_DATA TO PROCESS_.
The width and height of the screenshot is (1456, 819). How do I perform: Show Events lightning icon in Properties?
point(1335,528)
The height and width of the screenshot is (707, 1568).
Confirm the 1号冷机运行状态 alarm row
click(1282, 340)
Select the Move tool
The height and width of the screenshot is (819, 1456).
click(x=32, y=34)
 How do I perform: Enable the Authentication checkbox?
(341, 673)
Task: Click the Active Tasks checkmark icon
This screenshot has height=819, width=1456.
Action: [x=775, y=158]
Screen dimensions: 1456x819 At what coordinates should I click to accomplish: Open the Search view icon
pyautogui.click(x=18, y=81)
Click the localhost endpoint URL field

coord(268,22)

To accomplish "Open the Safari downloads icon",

_EXERCISE PROMPT_.
Write out the material exactly as given.

_THE COMPLETED TASK_.
The width and height of the screenshot is (1456, 819). How do I perform: Show Events lightning icon in Properties?
point(1335,528)
The height and width of the screenshot is (707, 1568).
Confirm the 1号冷机运行状态 alarm row
click(1282, 340)
Select the Move tool
The height and width of the screenshot is (819, 1456).
click(x=32, y=34)
 How do I perform: Enable the Authentication checkbox?
(341, 673)
Task: Click the Active Tasks checkmark icon
This screenshot has height=819, width=1456.
Action: [x=775, y=158]
Screen dimensions: 1456x819 At what coordinates should I click to accomplish: Open the Search view icon
pyautogui.click(x=18, y=81)
Click the localhost endpoint URL field

coord(268,22)

To accomplish "Open the Safari downloads icon",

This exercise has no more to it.